Everyone knows that oxygen is necessary for life, but did you know that it can also produce harmful molecules called oxidants?
These can be produced by our bodies internally (as part of the process of oxidation, which leads to the production of chemicals called free radicals), as well as found in the atmosphere. In fact, levels have increased drastically over the years due to pollution, contributing to ill health and disease.
Antioxidants are natural compounds, found in certain foods, that can help to neutralise free radicals.
What are free radicals and how do antioxidants work?
The processes by which we take in nutrients and energy from food is complex. For the most part, with trillions of cells working synergistically in our bodies, things work as they should. However, like everything else, the human body can falter, especially as we grow older.
One biological process that is not yet fully understood, is the interaction between free radicals and antioxidants.

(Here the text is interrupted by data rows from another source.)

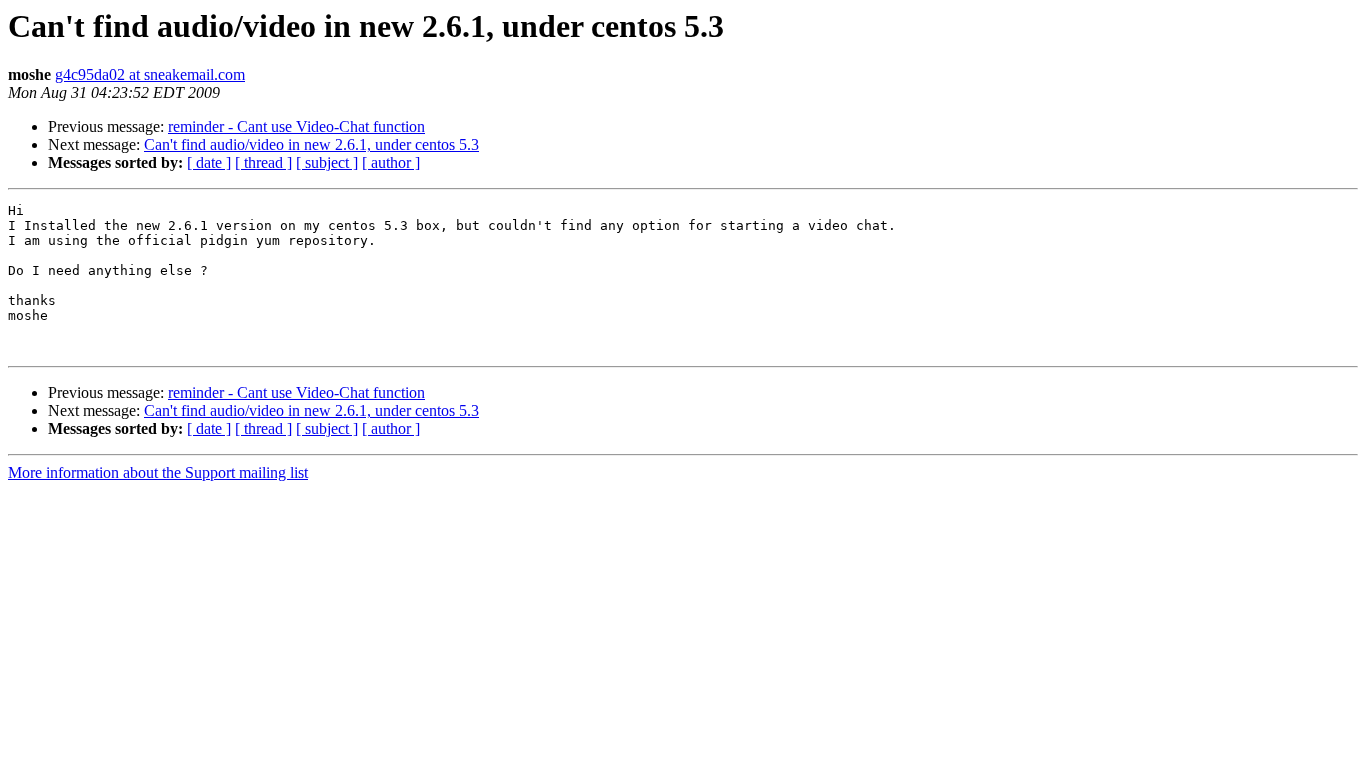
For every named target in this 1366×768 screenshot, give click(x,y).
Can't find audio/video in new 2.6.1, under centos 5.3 (311, 144)
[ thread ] (263, 162)
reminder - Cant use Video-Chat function (296, 126)
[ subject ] (327, 162)
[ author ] (391, 162)
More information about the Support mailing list (158, 472)
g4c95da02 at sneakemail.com (150, 74)
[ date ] (209, 162)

The body uses oxygen as it breaks down food and creates energy for cells; oxidant generation is part of the normal metabolism of many types of cells. This process releases free radical particles that can damage DNA and cell structure.
In fact, free radicals are produced from many of the body's everyday stresses, such as inflammation, illness, poor diet, smoking and alcohol intake. There are also external sources, which (other than pollution, already mentioned above) include exercise and ultraviolet light.

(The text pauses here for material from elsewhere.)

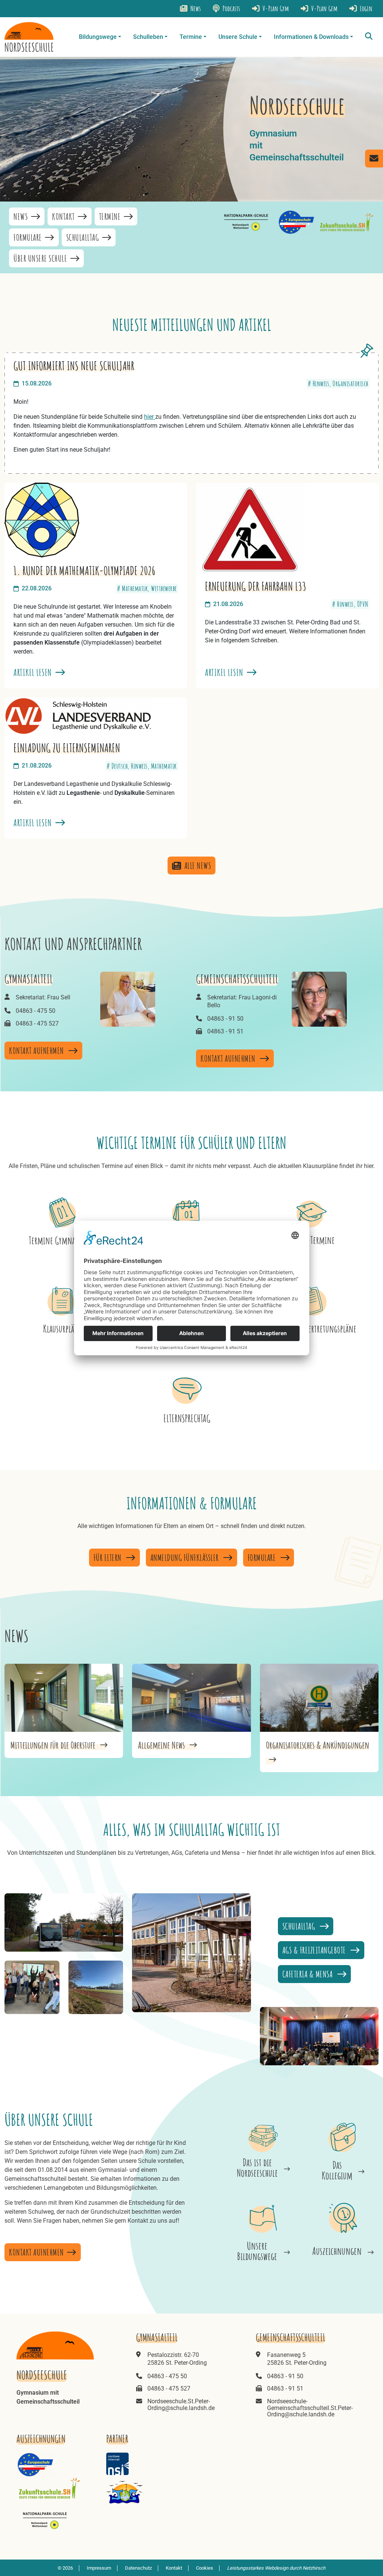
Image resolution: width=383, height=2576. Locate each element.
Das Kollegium (337, 2170)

Free radicals are unstable molecules that try to "steal" electrons from nearby molecules in an attempt to stabilise. This renders those molecules unstable themselves, which in turn causes them to seek out electrons from others - and so a vicious cycle is created whereby more and more free radicals are created.
Antioxidants are thought to be able to re-balance things, because they are stable with or without the extra electron. In this way, they can stop the cycle caused by free agents and help to prevent cellular damage.
Antioxidants are not created by our bodies, so they must be sourced from the diet on a regular basis, from antioxidant-rich foods and/or antioxidant supplements.
Antioxidants are found in abundance in natural whole foods, such as plants, fruits, grains, pulses, vegetables and even some animal products. They can take the form of vitamins, minerals, enzymes, carotenoids and polyphenols, among others, and tend to contain highly coloured natural pigments, which give them a bright appearance.
For example, food plants rich in anthocyanins - a type of antioxidant pigment - include blueberries, raspberries, black rice and black soybean. There's also the deep red of cherries and of tomatoes; the orange of carrots; the yellow of corn, mangos, and saffron; and the blue-purple of blackberries and grapes.
Some of nature's most potent vitamin antioxidants include:
- vitamin C, perhaps most notorious for being present in citrus fruits, but also found in other foods such as rosehips, blackcurrants, parsley and cherries.
- vitamin E, found in nuts and whole grains (oatmeal, rye and barley for example).
- vitamin A (including its precursor beta carotene), found in foods like carrots, liver and fish oils.